● **Task details**: Could you repeat the records below exactly, leaving the pictures out?

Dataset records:
····················
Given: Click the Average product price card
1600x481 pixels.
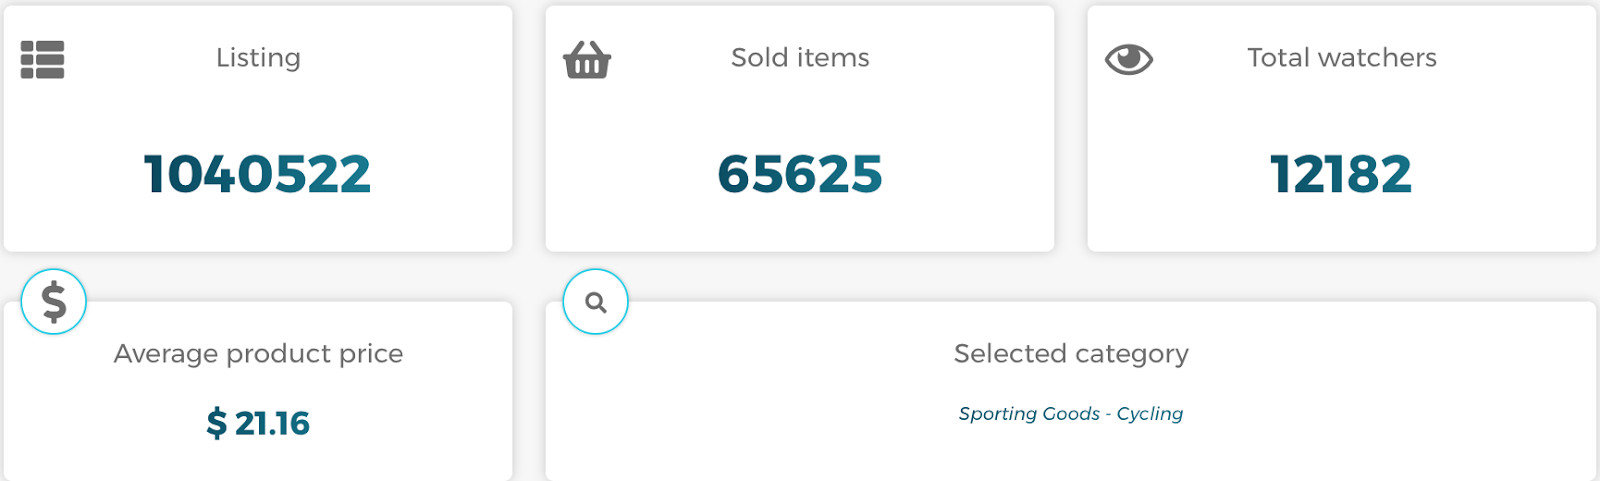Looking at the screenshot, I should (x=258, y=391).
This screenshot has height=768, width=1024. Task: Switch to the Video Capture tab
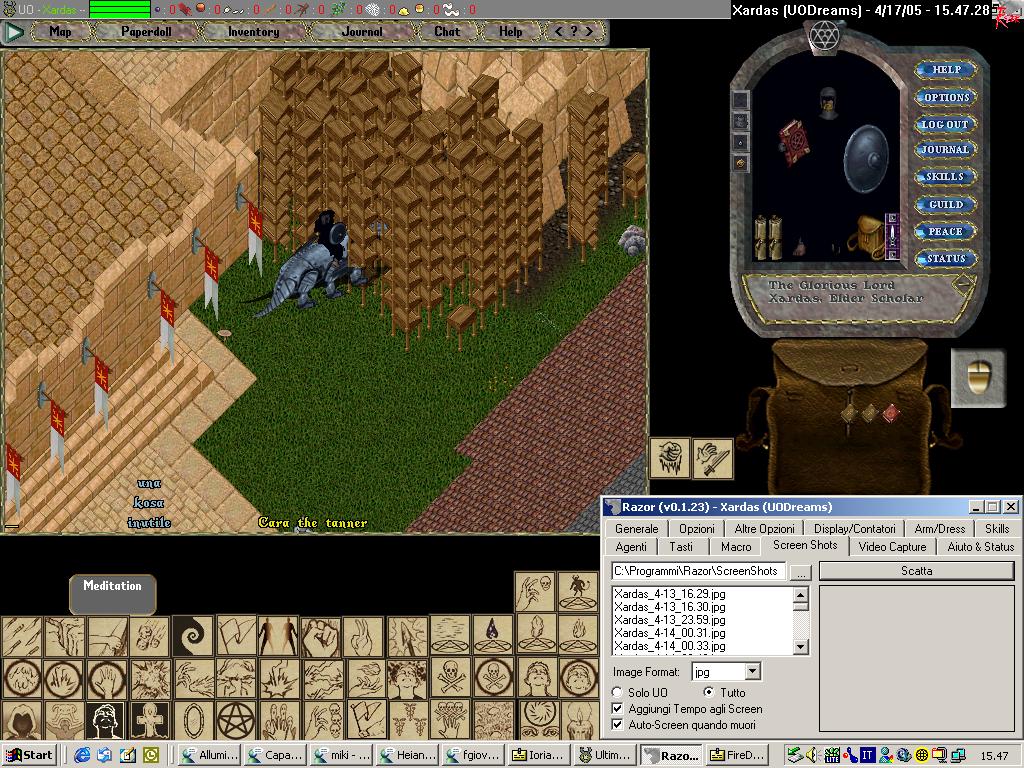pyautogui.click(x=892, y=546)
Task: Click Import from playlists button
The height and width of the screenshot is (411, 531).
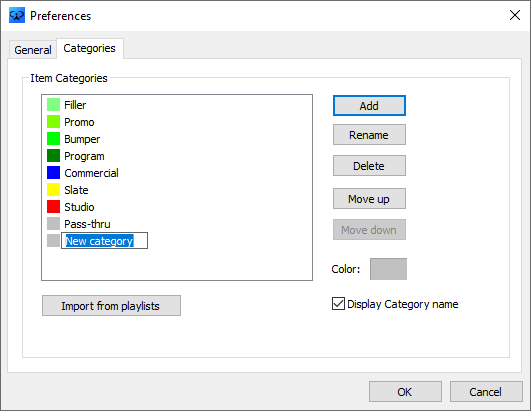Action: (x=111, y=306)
····················
● **Exercise answer**:
Given: Click the Average product price card
1600x481 pixels.
Looking at the screenshot, I should (x=258, y=391).
This screenshot has height=768, width=1024. Task: Switch to the Video Capture tab
pyautogui.click(x=892, y=546)
Task: Click Import from playlists button
The height and width of the screenshot is (411, 531).
Action: (x=111, y=306)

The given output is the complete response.